„Ich schwöre dir, seit ich meine Augen habe machen lassen“, Schwiegermama meint Lasern oder so was, so ganz blicke ich da nicht durch, „sehe ich viel besser.“ Na, das sollte auch so sein, nehme ich an. „Meine Gardinen sind gar nicht Grau.“ Echt? Ich lache, nicht mal übertrieben oder gekünstelt. „Die sind Weiß.“
„Was du nicht sagst. Und ich wette, du hast sie immer gewaschen und dir gedacht: wieso sind die schon wieder dreckig.“
„Nee, das habe ich den Vadder machen lassen. Waschen ist viel zu anstrengend“, sagt die Frau, die zwischen den Fensterrahmen so ne Klemmgardine stecken hat, darüber eine Ziergardine: zweigeteilt oben und unten (die mit so kleinen Nägelchen), darüber dann die Leiste in der Decke mit der Übergardine und obendrauf die Vorhänge. Wenn man bei Schwiegereltern zu Besuch ist, trägt man Zwiebel-Look in mindestens genauso vielen Schichten wie am Fenster hängen. Allein, damit man jede Stunde ein Teil ausziehen kann.
Beliebtester Spruch zur Weihnachtszeit: „Kind, zieh dir was an, mir ist kalt.“
Könnte sein, dass sich das jetzt ändert in: „Kind, ich schwöre dir, die Gardinen sind gar nicht Grau.“ Oder so.
Ich führe an, dass ihr werter Herr Sohn auch schon so eine Augen-Laser-Sache hinter sich hat. Aber von dem Thema kommen wir schnell ab. Wenn wir reden, reden wir nie lange und schon gar nicht über mich oder ihren Sohn. Lieber über den Enkel. Den man viel zu selten sieht, aber im Hintergrund hören kann und der jetzt gerade „Tata“ mit Begeisterung ruft. Von wegen: Tatü-Tata.
Oma hört: „Ja, genau mein Schatz hier ist deine Oma Tata“. Wo genau in Gertrude kommt ein Tata vor? Inzwischen reden wir über eines der anderen Enkelkinder. Sie redet, ich nicke, hmmhe und warte ab. In der Regel verstehen wir uns gut, weil wir eben nie lange reden. Sie ist nicht so der Quatsch-Typ. Jedenfalls nicht mit mir oder ihrem Sohn.
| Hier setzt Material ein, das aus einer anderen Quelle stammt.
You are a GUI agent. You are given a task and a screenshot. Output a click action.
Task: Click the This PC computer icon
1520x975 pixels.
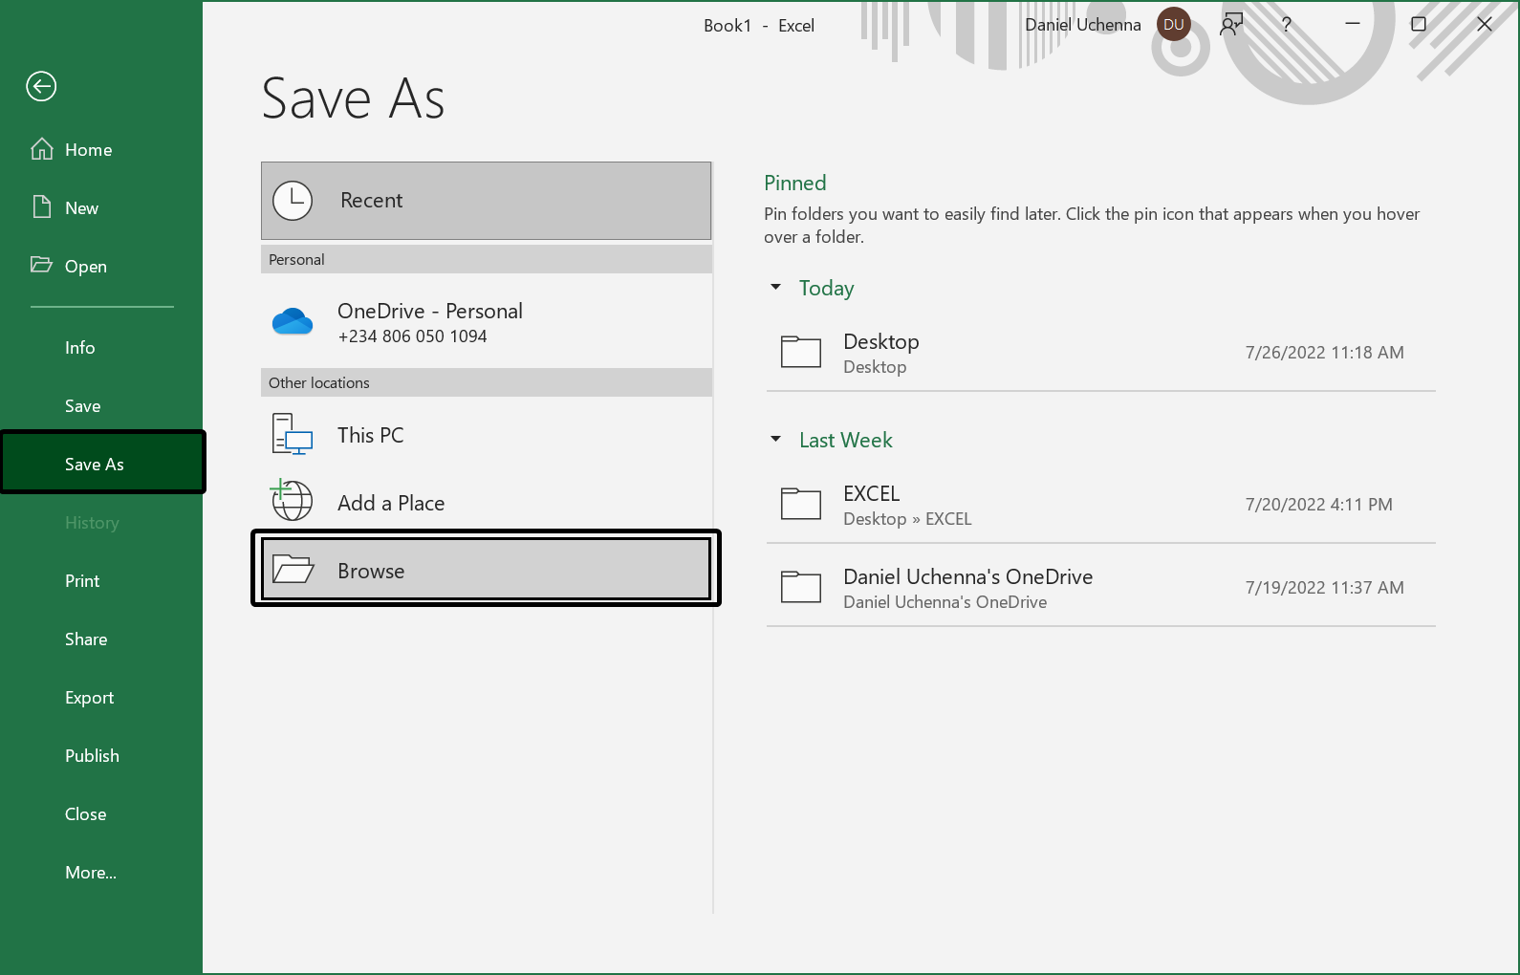coord(293,435)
Und da passiert es, wir sprechen über Regensburg. Warum mussten wir auch sooo weit wegziehen. ich schlage vor man könne sich ja auf halbem Weg treffen. Aber das ist ja auch doof. Schön, noch versteckte Vorwürfe unterbringen. Ich lass das mal abperlen und schaue dem zu Boden tropfendem schlechten Gewissen nach.
„Also ich war ja Montag da, hab mir die Augen machen lassen.“ Hm, sagtest du schon, macht ja nichts. „Und was soll ich dir sagen, Liebes. Ich schwöre dir, ich sehe jetzt viel besser, aber nur mit dem einen Auge, das andere kommt erst noch dran. Und du glaubst es nicht.“ Doch doch, Schwiegermama ich ahne es. Geht es zufällig um die Wahrnehmung von Farbintensitäten und Grauschleiern? „Meine Gardinen, die sind gar nicht Grau.“
„Nein.“
„Die sind Weiß.“
Das ist so hart, ich weiss grad nicht, ob ich sie darauf aufmerksam machen soll, oder nicht. Entscheide mich aber für ein nonchalantes: „Hattest du erwähnt. Freut mich total, dass das bei dir mit der Augen OP so gut verlaufen ist.“ Und wir drehen uns im Kreis. Zwanzig Minuten dauert es diesmal. Ich bin kurz davor meinem Kind das „Tata“ wegzunehmen, weil ich weiss, dass er dann anfängt zu kreischen. Dann könnte ich mich elegant aus der Affäre ziehen. Ich bin doch kein schlechter Mensch, ich weiss nur nicht was ich mit ihre reden soll. Wenn sie das gleich noch mal sagt, leiste ich den Schwur ihr zu Weihnachten Dr. Beckmann’s Gardinenweiß zu schenken.
Aber sie muss jetzt eh los. Puh Glück gehabt. Sie legt in einem Satz auf: „Also bestell liebe Grüße und drück den Kleinen von uns, wir hören uns und Danke und Tschüss.“ Dieses „und Danke“ ist schon vorausahnend ausgesprochen auf mein: „Mach ich, du auch, grüß den Schwiegervadder und so…“ Aber das braucht sie nicht, das impliziert sie wie eh und je und es tutet schon. Mein Kind hält das Spielzeugauto hoch: „Tata.“ Jap: das ist Oma Gertata.